4. Evaluating the impact of the program
4.1. Assuming that the randomization process was indeed carried out successfully, consider the following four null
hypotheses: (a) the program had no effect on the school attendance rate of children of primary-school age (ages 6-11 in 1998), (b) the program had no effect on the fraction of children of primary-school age who worked, (c) the program had no effect on the school attendance rate of children of secondary-school age (ages 12-16 in 1998), (d) the program had no effect on the fraction of children of secondary-school age who worked. Test these hypotheses following the same procedure as in part 3.3 above. (Hint: you may find the “if” option for the ttest command useful, i.e. “ttest enroll98 if age98>=6 & age98<=11, by(program) unequal”.) Can we reject any of these hypotheses? Which ones? At what level of confidence?

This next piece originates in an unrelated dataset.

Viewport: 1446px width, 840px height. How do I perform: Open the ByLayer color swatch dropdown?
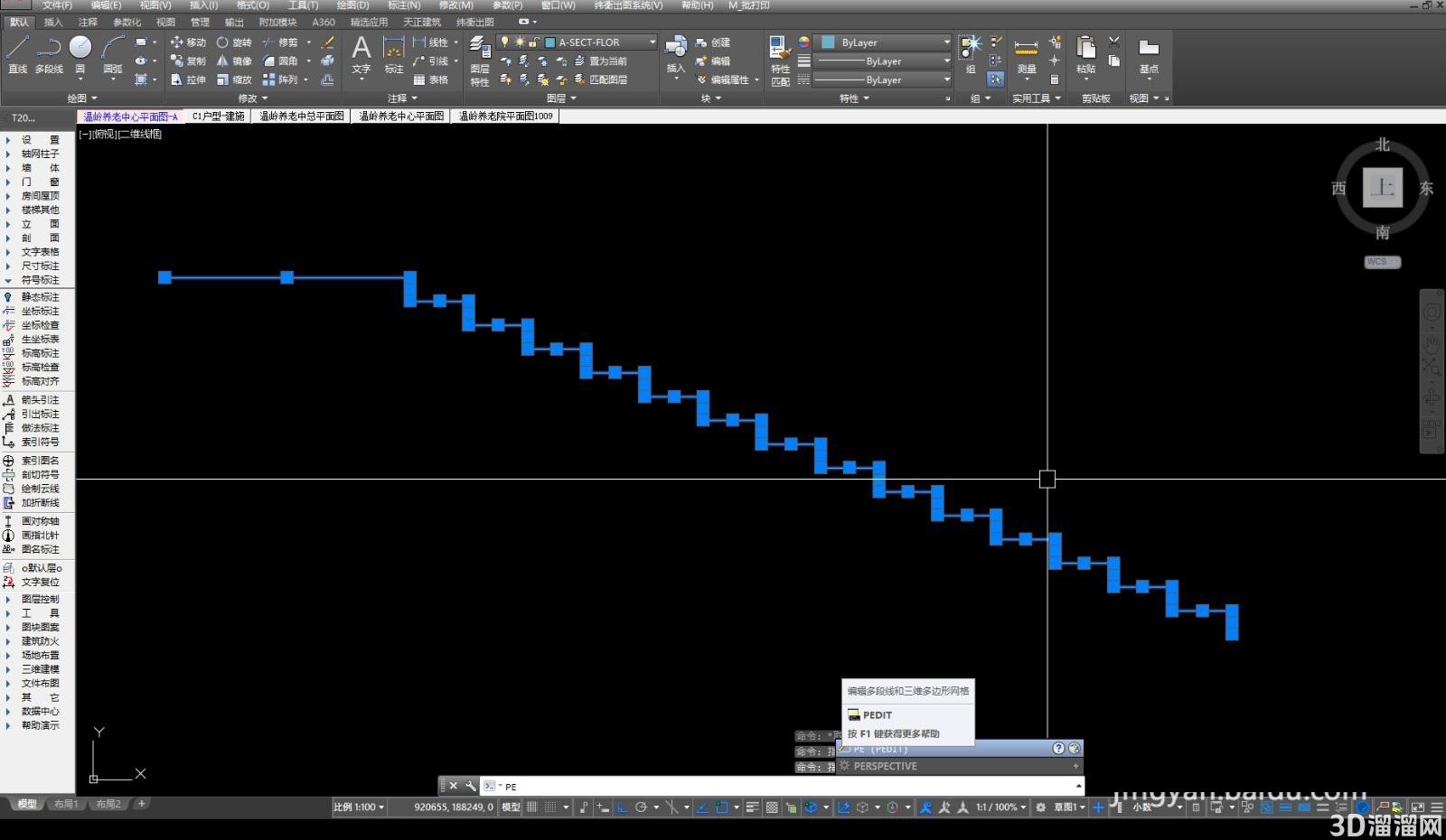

4.2. Test the null hypothesis that the program had no effect on the likelihood of students finishing primary school to continue on to secondary school (as indicated by the variable continued98.) Can we reject the hypothesis? At what level of confidence?
4.3. Repeat your calculations from 4.1-4.2, but separately for boys and girls.
4.4. Report your results from 4.1-4.3 in a table. It is recommended that you organize the table similarly to the table in 3.4, with the values of enroll98, work98 and continued98 for different subgroups on different rows on the left-hand side, and the same columns as in the table for 3.4. Again, you can make the table in Excel or Word.
4.5. Provide a verbal summary of your results reported in your table for 4.4. For which subgroups of the population does the program appear to have had the largest effects? For which subgroups do the effects appear to have been smallest? Which variables appear to have been most affected? Which variables appear to have been least affected? To what do you attribute these findings? Feel free to speculate in response to this last question.
4.6. The PROGRESA program has become a model for social policy in Latin America. Argentina, Brazil, Honduras, and Nicaragua are either considering implementing, or have already implemented, similar programs. Based on your findings in this problem set, do you support this set of policy initiatives? Why or why not?
To turn in: written answers as requested above, tables as requested above, your Stata code.